- Passage
LinuxQuestions.org - awk with CSV files

- Programming (https://www.linuxquestions.org/questions/programming-9/)

- - awk with CSV files (https://www.linuxquestions.org/questions/programming-9/awk-with-csv-files-881103/)

awk with CSV files

In AWK, is there any good way to make reference to fields for CSV files?

The difficulties are:
1) Some double-quoted values may contain commas.
2) Some field may be empty. i.e. concatenated commas.

e.g.

Code:

1,"Good Work, Ltd.",,1.3,

2,"Bad Day Company",1,0

so simply

Code:

FS = ","

won't work.

How do you work around to process CSVs with such trouble?

Thanks.

Hi, I use awk to get my bandwidth usage from my Broadband isp.

I need to extract field 4, and then remove non-numerical chars.

I hope this link helps you figure it out for your situation. $n depicts column number

http://www.ibm.com/developerworks/ai.../section5.html

My script looks like this... I'm no expert, but I hope this helps.

Code:

#!/bin/bash

echo "vmc-sum"

#echo "shell set to noclobber, remove old file if it exists" 

if [ -f /home/glenn/tmp/calls02.csv ]

then

  rm -f /home/glenn/tmp/calls02.csv

fi

awk -F "," ' { print $4 } ' /home/glenn/Downloads/calls_2011*.csv > /home/glenn/tmp/calls02.csv

#echo "shell set to noclobber, remove old file if it exists"

- Short exercise 1
Find each line in the listing below that contains the word "Click", with case counting, and copy those lines.

- Given information
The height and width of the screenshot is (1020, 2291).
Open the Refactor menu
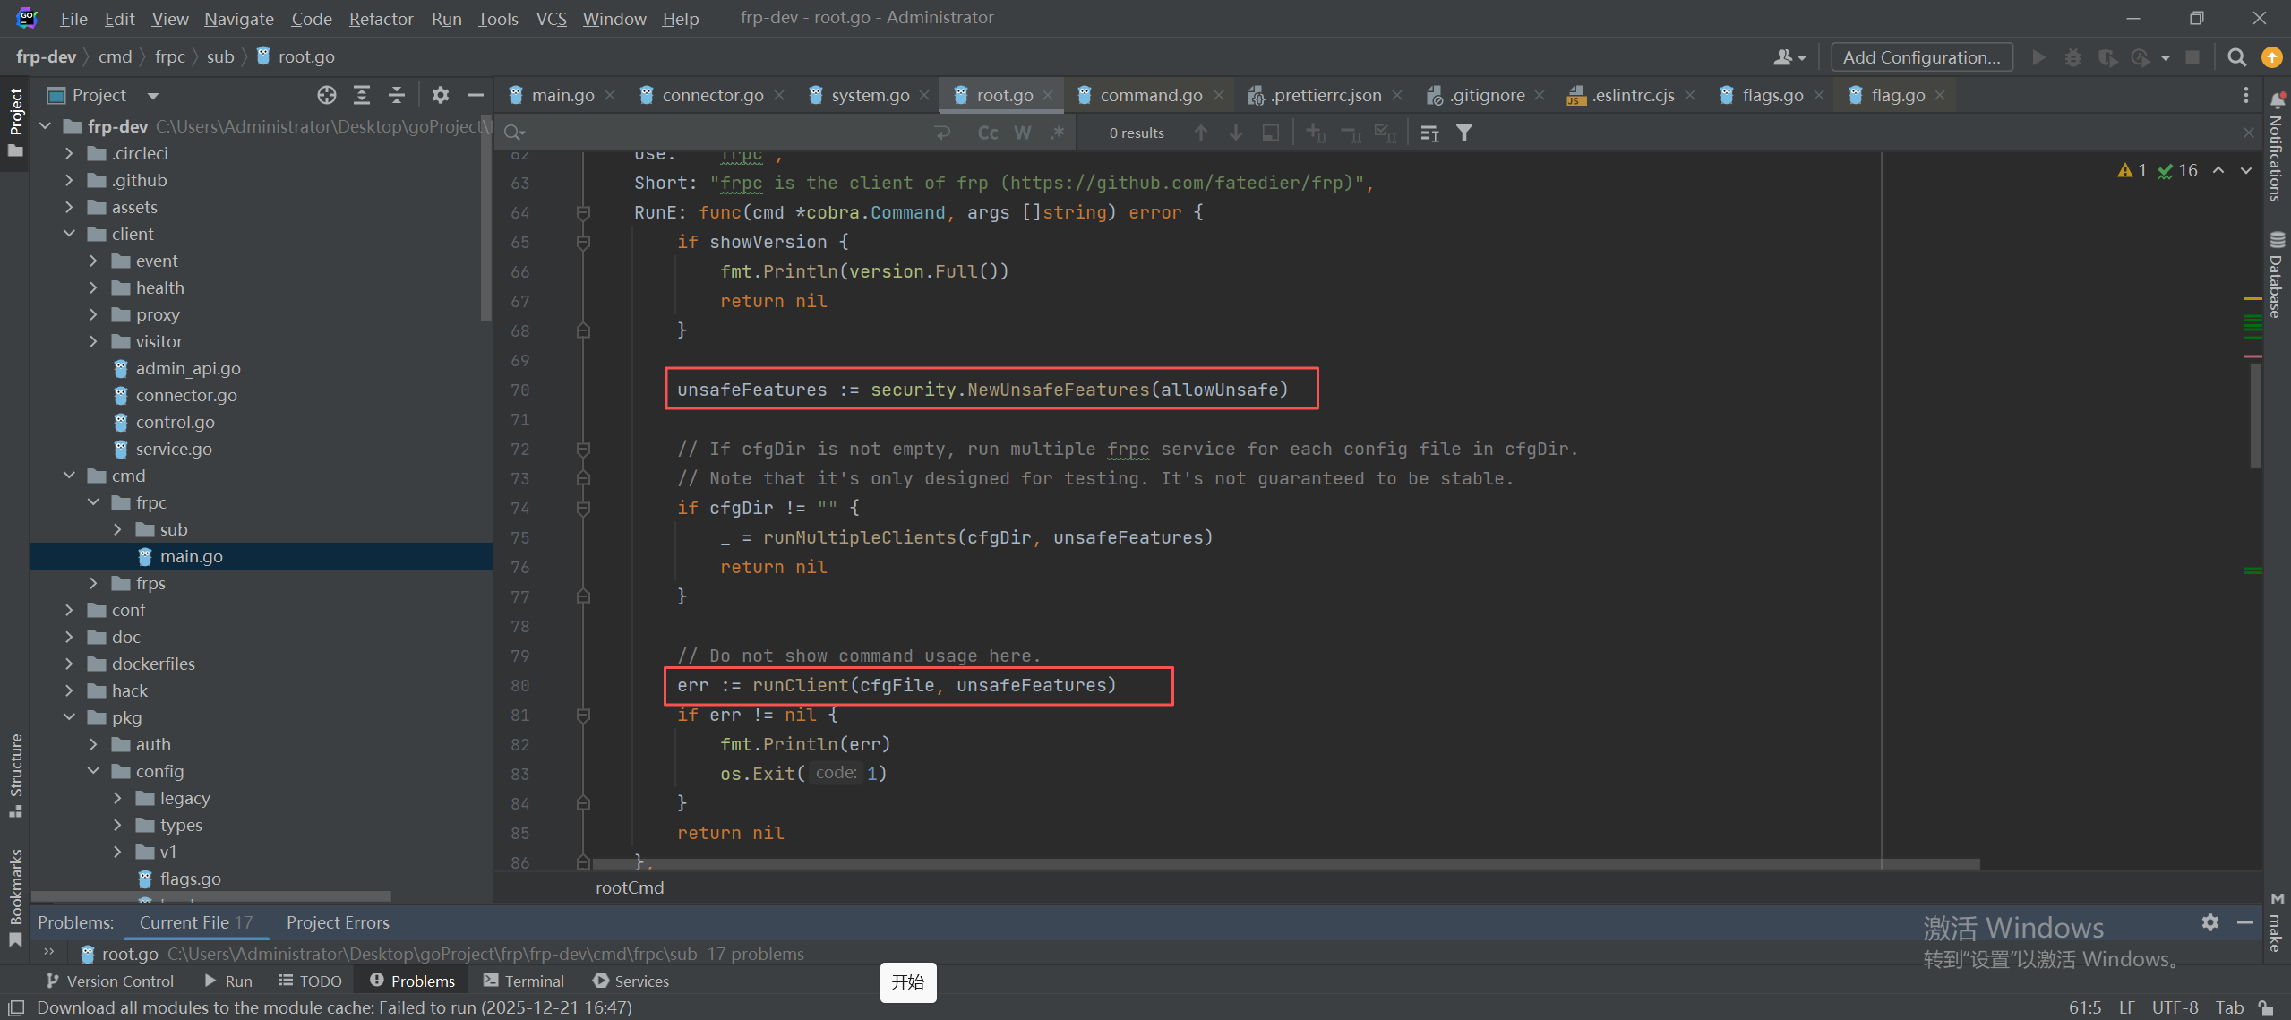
--
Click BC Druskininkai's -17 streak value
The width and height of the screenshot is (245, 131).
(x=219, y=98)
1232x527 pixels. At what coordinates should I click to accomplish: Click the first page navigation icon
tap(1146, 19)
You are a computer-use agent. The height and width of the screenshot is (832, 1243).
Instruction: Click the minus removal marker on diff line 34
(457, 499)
--
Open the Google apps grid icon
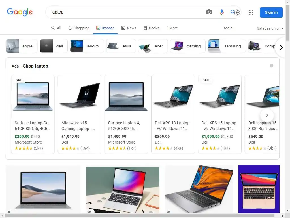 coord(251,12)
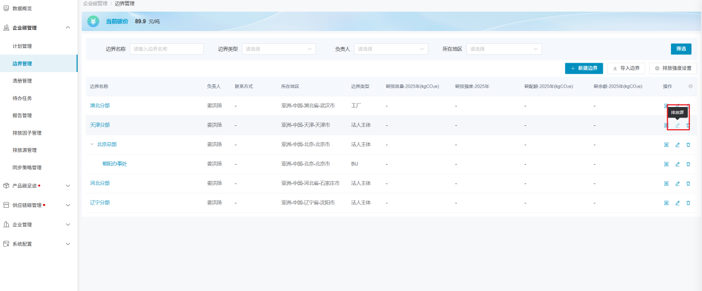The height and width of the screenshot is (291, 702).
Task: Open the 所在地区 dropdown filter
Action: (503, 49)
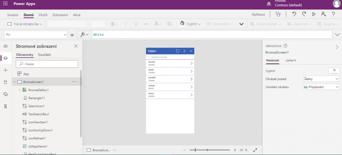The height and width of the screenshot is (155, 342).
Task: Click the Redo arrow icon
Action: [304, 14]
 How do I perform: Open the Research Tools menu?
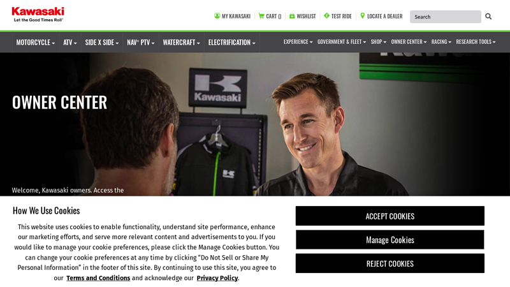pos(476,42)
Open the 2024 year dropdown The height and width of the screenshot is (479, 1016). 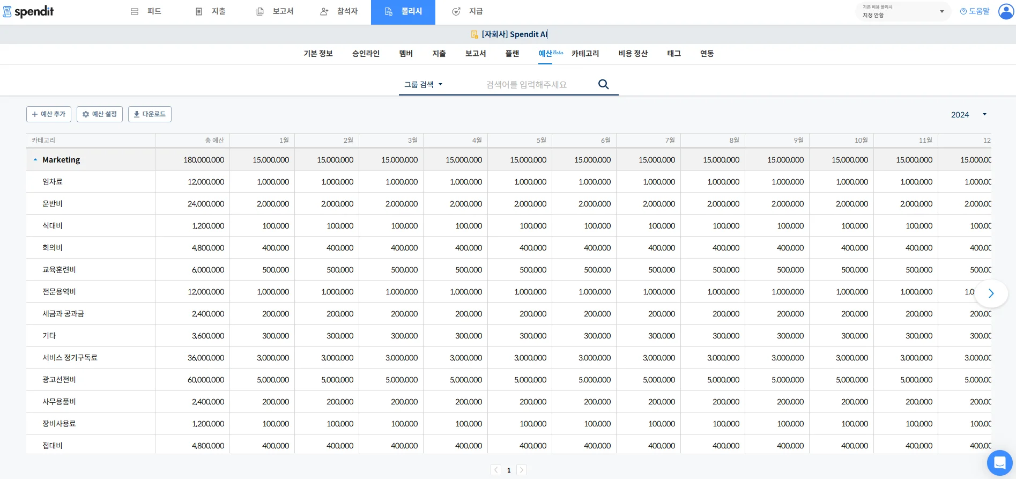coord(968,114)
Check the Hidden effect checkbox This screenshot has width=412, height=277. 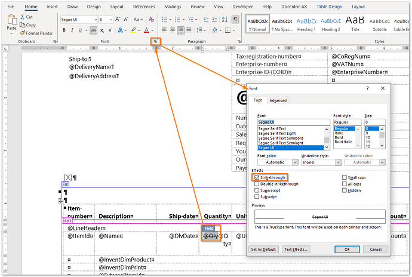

- Short exercise 2
Go on with the forum thread about awk and CSV files above, picking up right after its last line.

- Task answer 1
Click BC Druskininkai's -17 streak value
1232x527 pixels. At what coordinates should I click to accomplish: Click the first page navigation icon
Instruction: Click the minus removal marker on diff line 34
Task: Click the Redo arrow icon

- Task answer 2
if [ -f /home/glenn/tmp/calls03.csv ]

then

  rm -f /home/glenn/tmp/calls03.csv

fi

# remove mobile phone numbers from list, pretexted with + sign. Needs to be done before removal of other non-integer chars

# Mobile numbers (sms) in older vodafone .csv files are also in collumn four($4).

sed -e '/\+/d' -e s/'[^0-9]'/""/g /home/glenn/tmp/calls02.csv > /home/glenn/tmp/calls03.csv

echo

awk 'END { print "You have logged on " NR " times this month." }' /home/glenn/tmp/calls03.csv

#echo "the file, /home/glenn/tmp/calls03.csv, ready to import to OO-Calc"  #useful result, saves hours of manual editing.GW

#echo "shell set to noclobber, remove old file if it exists"

if [ -f /home/glenn/tmp/calls04.csv ]

then

  rm -f /home/glenn/tmp/calls04.csv

fi

echo

awk 'BEGIN {ORS=" "} //' /home/glenn/tmp/calls03.csv > /home/glenn/tmp/calls04.csv

echo "sum-calls"

echo

# echo "call sum-calls script, inspired by wlayton27 Atomicmpc.com.au forums."

    sh /home/glenn/bin/sum-calls

#mv /home/glenn/Downloads/calls_201*.csv /home/glenn/Documents/personalBusiness/Vodafone-bills/

#exit=0 # you might want to see the screen.

echo

date && whoami

here is a tutorial to work through...Using grep, sed, and awk
http://www.ibm.com/developerworks/ai.../section5.html
Regards Glenn

There is a good description of the CSV format (actually formats -- thee is no standard) here.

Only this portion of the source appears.